Clothing isn’t necessarily protection from harmful rays, although it helps. Most light-weight fabrics, especially those white or light in color, allow ultraviolet rays to pass through to your skin. A parasol or umbrella, a floppy hat, and good sunglasses can help prevent damage to your eyes and skin.

Bugs can really bug you when you go out, too. Besides being annoying, mosquitoes are one of the most dangerous creatures on earth (IMO, they have no redeeming social value). Besides buzzing around your head, mosquitoes will bite you and suck your blood.

It’s the female mosquitoes that bite you and suck your blood. They need blood to develop their eggs so they can create another annoying crop of mosquitoes.

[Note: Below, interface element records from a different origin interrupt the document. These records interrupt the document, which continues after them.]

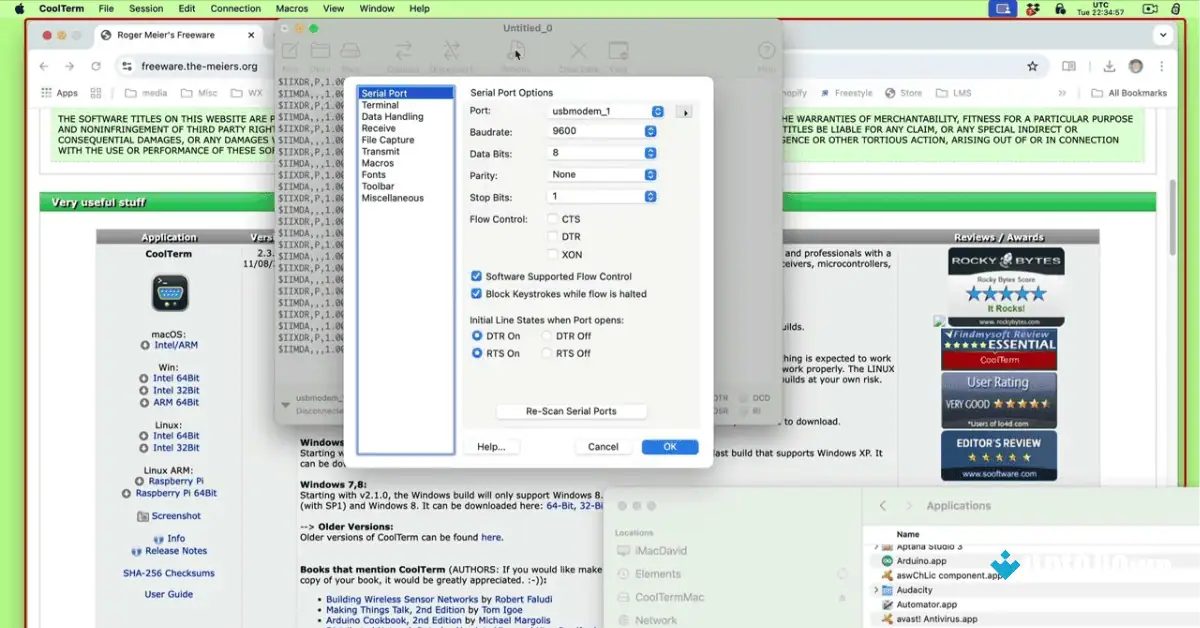Screen dimensions: 1200x628
Task: Click the Clear Data icon
Action: pyautogui.click(x=577, y=50)
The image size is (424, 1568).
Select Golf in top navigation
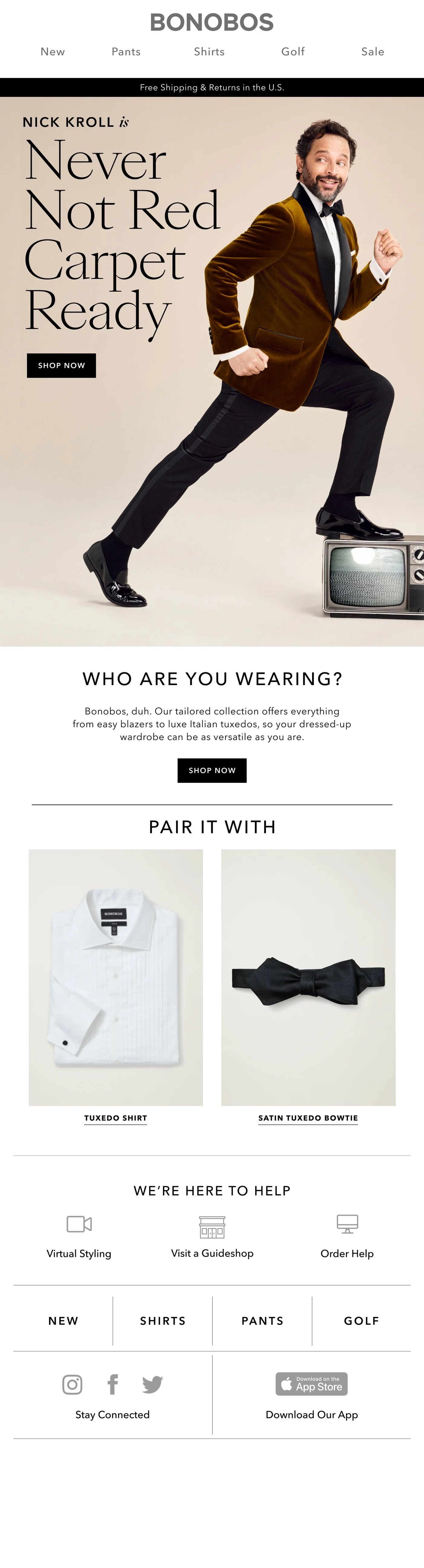click(x=293, y=52)
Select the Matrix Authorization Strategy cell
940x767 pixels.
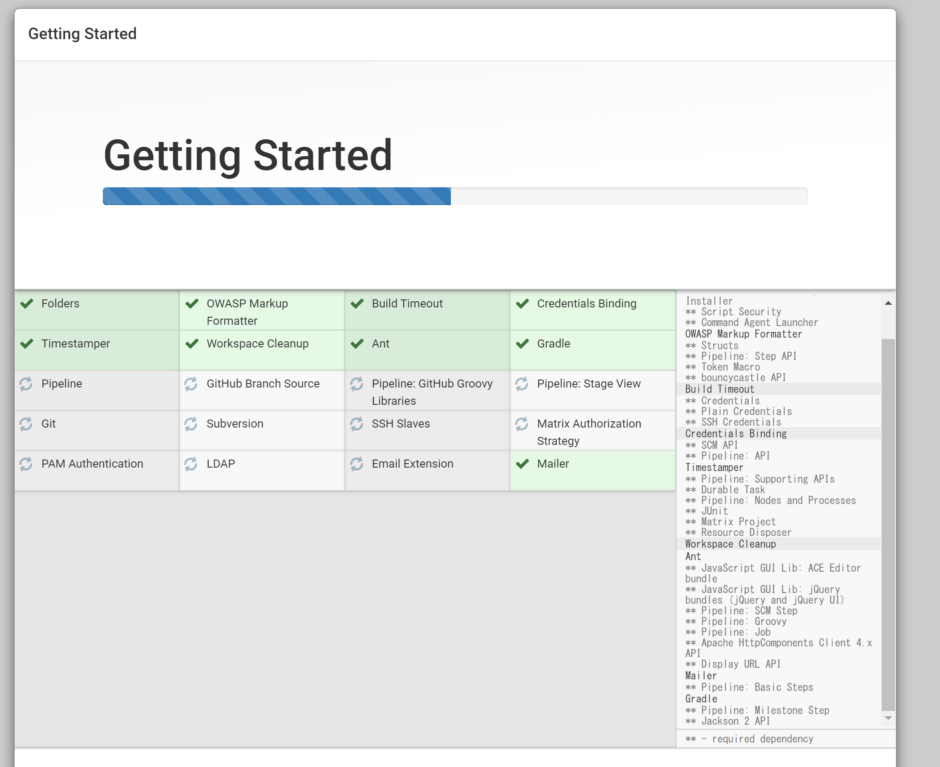click(590, 431)
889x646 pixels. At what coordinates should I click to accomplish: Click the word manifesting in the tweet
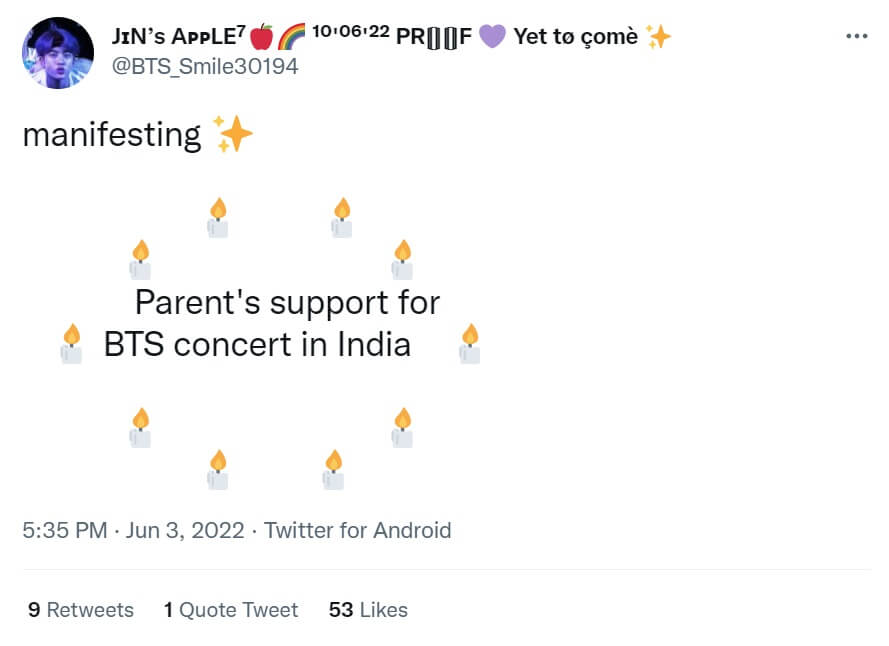111,134
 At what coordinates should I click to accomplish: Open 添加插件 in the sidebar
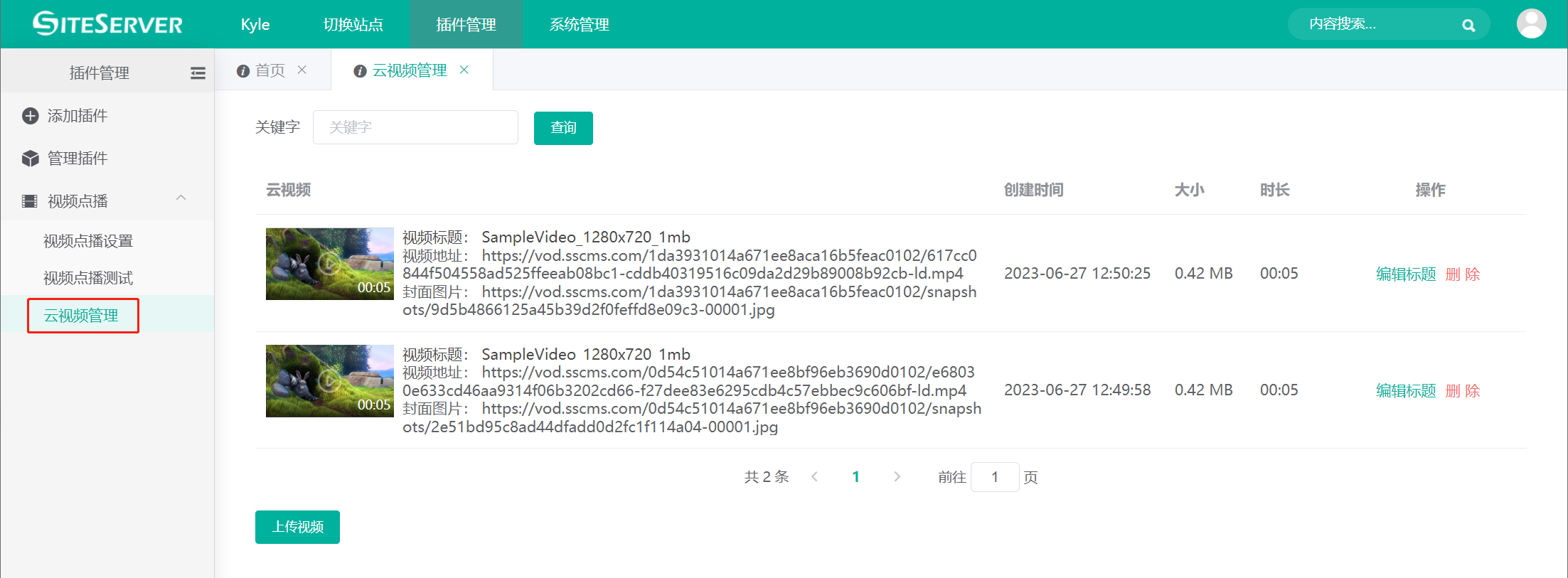(77, 116)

Mosquitoes tend to be attracted to carbon dioxide, the gas we breathe out of our bodies so we can replace it with oxygen. They also apparently like movement and moisture. Physical activity causes certain secretions such as lactic acid and sweat, which causes body odor. This moisture drives female mosquitoes wild. Also, they love people with Type O blood much more than those with Type A blood (dang it!).

Besides mosquitoes, biting flies and stinging insects can also pose a threat. These are also attracted to sweat and certain body odors. Though these pests tend to be more of a nuisance than anything else, insect stings send about half a million people to the emergency room each year, mainly due to allergic reactions.

Unlike soft, furry, happy little honeybees which can only sting you once because each sting is a suicide mission for them, other kinds of bees, wasps, yellowjackets, and hornets can and will sting you repeatedly. They don’t play. Unfortunately, they all like (or dislike) certain colors, movements, sweet sugary things we eat and drink, and other things we eat and drink.

Some of you may experience arachnophobia, but it’s usually not spiders carrying disease. Cue the scary music and watch out for another eight-legged menace: It’s Ticks!

Like mosquitoes, ticks crave your blood and aren’t terribly picky about whose blood they suck. Ticks range in size from barely visible to the naked eye up to a few millimeters and will ambush anyone or anything walking through the grass and weeds where they are. They anchor themselves securely into your flesh and drink your blood until they expand to many times their original size. Then they drop off to do whatever eight-legged blood-sucking demons do when they’re full.

Use care when removing a tick because they vomit toxins into their hosts (you) when they are agitated, and these can cause a whole lot of diseases which take weeks, months, or years to recover.  

Please remember, though, outside potentially having more health benefits and hazards if you plan well. So, use sunscreen, wear a hat and shades, and surround yourself with loud, stinky people who drink fruity drinks and have Type O blood. Oh, and they should be heavy breathers.

That should set you up for all the fun you can handle.